Secondly, we have a number of new ventures aimed to improve our three collections. 1. We have been copying a number of historical tapes kindly provided by Douglas Williams into a digital form so that they can be transcribed. Once this is done, Douglas will be producing a book about them. 2. Pam Lomax is editing the third of our series of Archive books which is about Newlyn at Play. The book covers the period from the end of the nineteenth century until the immediate post war years and will include harbour sports and regattas,  carnivals, choirs, amateur dramatics and much else. The book will be available in October. We hope that anyone with stories or photographs that could be included will contact Pam. 3. Margaret Follows is liasing with teachers at Tolcarne School to give the children an opportunity to participate in a project on the theme of Newlyn at Play. 4. Anne Forrest (who is the current chair of the Lamorna Society as well as a Friend of the Newlyn Archive) is interviewing people in the community about The Good Friday Walk to Lamorna. She tells us that ‘the origin of this old tradition is as obscure as it is fascinating’. Many of the ninety-year olds she has spoken to remember their parents and grandparents telling of travelling from Penzance, Paul, Mousehole, Newlyn and St Buryan to walk to Lamorna on this day, but no-one seems to know when it started. ‘Was there a religious significance – the distance of the walk being similar to that of the Way of the Cross, the journey Christ took to Calvary? Was the possibility of finding a rare Lamorna Cross stone, too tempting to miss on this Holy Day? Was it just an opportunity for friends to congregate and enjoy each other’s company on the one day the men would be off work, capitalising on a family day out? Or was it an eagerly awaited opportunity for boy to meet girl? It’s thought that perhaps young ladies went to display their Easter bonnets and the young men to admire them… Maybe because Spring is heralded early in the little valley and as ‘in the Spring a young man’s fancy turn to love’ what better place than Lamorna to enjoy Nature’s reawakening…’
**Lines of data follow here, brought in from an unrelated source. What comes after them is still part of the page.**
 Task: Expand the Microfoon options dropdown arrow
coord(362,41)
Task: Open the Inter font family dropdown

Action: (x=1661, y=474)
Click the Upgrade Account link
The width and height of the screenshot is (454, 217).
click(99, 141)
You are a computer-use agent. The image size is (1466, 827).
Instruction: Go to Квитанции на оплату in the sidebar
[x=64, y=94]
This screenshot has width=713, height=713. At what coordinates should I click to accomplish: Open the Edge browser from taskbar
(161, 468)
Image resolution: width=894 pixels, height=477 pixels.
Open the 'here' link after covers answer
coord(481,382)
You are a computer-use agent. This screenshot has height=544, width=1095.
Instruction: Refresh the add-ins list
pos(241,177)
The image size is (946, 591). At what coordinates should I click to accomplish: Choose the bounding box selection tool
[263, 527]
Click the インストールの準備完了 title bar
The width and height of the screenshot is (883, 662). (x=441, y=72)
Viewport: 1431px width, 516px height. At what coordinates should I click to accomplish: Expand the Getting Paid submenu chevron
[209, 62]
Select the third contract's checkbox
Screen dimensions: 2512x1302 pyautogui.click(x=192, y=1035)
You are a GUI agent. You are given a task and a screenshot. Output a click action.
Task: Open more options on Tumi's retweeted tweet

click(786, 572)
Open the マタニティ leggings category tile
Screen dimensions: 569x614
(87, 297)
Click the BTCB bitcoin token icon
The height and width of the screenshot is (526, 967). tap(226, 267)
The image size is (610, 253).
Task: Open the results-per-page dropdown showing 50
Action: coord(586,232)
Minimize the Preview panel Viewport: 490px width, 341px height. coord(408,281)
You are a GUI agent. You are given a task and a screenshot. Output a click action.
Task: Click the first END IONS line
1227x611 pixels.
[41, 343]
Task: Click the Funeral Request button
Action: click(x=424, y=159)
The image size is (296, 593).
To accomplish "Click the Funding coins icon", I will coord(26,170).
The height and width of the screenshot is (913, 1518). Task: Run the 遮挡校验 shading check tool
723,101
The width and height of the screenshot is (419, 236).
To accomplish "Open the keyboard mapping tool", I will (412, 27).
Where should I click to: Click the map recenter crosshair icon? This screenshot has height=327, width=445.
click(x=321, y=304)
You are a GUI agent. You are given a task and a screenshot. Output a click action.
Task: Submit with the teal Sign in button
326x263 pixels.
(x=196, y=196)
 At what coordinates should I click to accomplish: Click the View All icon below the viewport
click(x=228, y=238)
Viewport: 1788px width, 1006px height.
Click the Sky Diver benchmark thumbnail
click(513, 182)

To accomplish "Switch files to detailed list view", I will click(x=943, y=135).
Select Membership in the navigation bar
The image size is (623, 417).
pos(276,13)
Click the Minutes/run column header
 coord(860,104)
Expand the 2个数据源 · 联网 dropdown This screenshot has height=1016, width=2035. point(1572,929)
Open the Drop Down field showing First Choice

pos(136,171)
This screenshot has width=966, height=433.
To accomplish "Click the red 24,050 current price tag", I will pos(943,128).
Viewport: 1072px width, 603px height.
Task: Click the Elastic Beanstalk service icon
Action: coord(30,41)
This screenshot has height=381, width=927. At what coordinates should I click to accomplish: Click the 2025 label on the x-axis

The answers to these questions may be revealed at the two-day Open Day at Trinity Centre on October 3-4 2014 which will mark the completion of the project.

BUT THERE ARE OTHER EVENTS AT THE ARCHIVE BEFORE THAT. Transcribing old tapes or talking to people who remember taking part in the Good Friday Walk has uncovered other reminiscences about the past from people who said that Newlyn or Lamorna was where they ‘belong to be’. Belonging to Be is the title of the next Newlyn Archive Open Day on July 19 2014. Belonging to Be is about the places where we belong and the people that inhabit them.